Die etwas andere Auszubildende bei RIGIPS: Die Retriever-Dame Heliix wird derzeit zum ersten Artenspür- und Biodiversitätshund Deutschlands mit dem „Spezialgebiet Steinbrüche“ ausgebildet. Foto (li.): Saint-Gobain Formula GmbH, Foto (re.): SAINT-GOBAIN RIGIPS GmbH
Unterstützung zahlreicher Forschungsprojekte
Absolviert Hundedame Heliix diese Ausbildung mit Erfolg, werden ihre Fähigkeiten auch für Forschungsprojekte wie das des Berliner Instituts für Ökologische Wirtschaftsforschung (IÖW) von elementarer Bedeutung sein.
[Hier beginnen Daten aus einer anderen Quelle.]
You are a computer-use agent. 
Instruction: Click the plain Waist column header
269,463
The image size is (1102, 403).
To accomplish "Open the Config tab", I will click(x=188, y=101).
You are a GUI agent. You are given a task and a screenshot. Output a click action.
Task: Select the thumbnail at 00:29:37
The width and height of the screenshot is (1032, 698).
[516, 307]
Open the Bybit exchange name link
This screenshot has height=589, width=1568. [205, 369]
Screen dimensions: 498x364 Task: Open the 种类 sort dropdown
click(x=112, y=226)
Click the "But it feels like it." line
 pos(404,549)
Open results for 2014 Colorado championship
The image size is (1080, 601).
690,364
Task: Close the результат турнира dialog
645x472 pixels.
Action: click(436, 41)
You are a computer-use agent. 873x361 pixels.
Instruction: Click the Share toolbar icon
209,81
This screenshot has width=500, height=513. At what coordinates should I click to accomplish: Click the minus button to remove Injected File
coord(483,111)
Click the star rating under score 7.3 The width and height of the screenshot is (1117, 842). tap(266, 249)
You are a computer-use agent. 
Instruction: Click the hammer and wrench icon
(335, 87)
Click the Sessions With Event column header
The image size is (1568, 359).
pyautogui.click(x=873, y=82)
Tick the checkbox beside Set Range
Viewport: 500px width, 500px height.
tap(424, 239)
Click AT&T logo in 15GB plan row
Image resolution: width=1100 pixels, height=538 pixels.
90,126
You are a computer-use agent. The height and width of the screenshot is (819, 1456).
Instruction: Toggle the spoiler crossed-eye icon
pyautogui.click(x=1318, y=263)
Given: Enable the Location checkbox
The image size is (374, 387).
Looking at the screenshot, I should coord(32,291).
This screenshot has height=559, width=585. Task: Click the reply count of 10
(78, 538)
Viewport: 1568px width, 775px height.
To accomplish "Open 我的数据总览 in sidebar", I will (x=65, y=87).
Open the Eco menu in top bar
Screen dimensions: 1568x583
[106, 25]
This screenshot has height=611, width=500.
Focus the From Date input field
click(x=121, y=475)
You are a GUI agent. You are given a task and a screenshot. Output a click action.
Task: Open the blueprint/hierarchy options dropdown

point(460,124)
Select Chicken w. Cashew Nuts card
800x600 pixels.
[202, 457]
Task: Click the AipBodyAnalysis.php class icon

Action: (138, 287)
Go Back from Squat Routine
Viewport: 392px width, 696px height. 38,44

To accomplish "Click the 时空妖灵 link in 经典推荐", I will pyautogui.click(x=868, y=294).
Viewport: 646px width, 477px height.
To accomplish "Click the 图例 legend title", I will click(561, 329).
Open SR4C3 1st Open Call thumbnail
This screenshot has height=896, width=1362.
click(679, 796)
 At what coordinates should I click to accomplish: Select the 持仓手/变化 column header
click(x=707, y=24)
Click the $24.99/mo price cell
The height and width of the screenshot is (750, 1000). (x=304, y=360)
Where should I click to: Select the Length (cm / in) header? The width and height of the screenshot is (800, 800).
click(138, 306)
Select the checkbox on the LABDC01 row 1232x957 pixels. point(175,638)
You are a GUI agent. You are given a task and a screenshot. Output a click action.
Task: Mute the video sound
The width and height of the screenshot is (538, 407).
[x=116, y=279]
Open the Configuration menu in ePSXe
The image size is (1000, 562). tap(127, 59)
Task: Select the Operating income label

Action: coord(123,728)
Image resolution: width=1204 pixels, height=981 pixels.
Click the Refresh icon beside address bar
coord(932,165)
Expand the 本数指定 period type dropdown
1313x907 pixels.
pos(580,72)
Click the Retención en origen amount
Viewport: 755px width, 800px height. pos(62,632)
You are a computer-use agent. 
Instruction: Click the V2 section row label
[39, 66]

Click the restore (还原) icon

Dessen Ziel ist die Entwicklung eines praxistauglichen Biodiversitätsmonitorings in Abbauflächen. Darüber hinaus untersuchen aktuell die Artenschutzspezialisten der Universität Bayreuth die Artenvielfalt der Pflanzen unter anderem in von RIGIPS genutzten Steinbrüchen. „Aus der Renaturierung von Steinbrüchen ergeben sich zahlreiche Chancen und Impulse, neue und einzigartige Biotope entstehen zu lassen. Studien zeigen, dass insbesondere das Zulassen von Sukzession, also der natürlichen Abfolge charakteristischer Lebensgemeinschaften ohne menschliche, an ökonomischen Zwecken orientierte Einflussnahme, dazu führt, dass sich Steinbrüche zu kleinen Biodiversitäts-Hotspots entwickeln können. Sie werden so zu Refugien für spezialisierte und gefährdete Arten“, so Annika Kruse.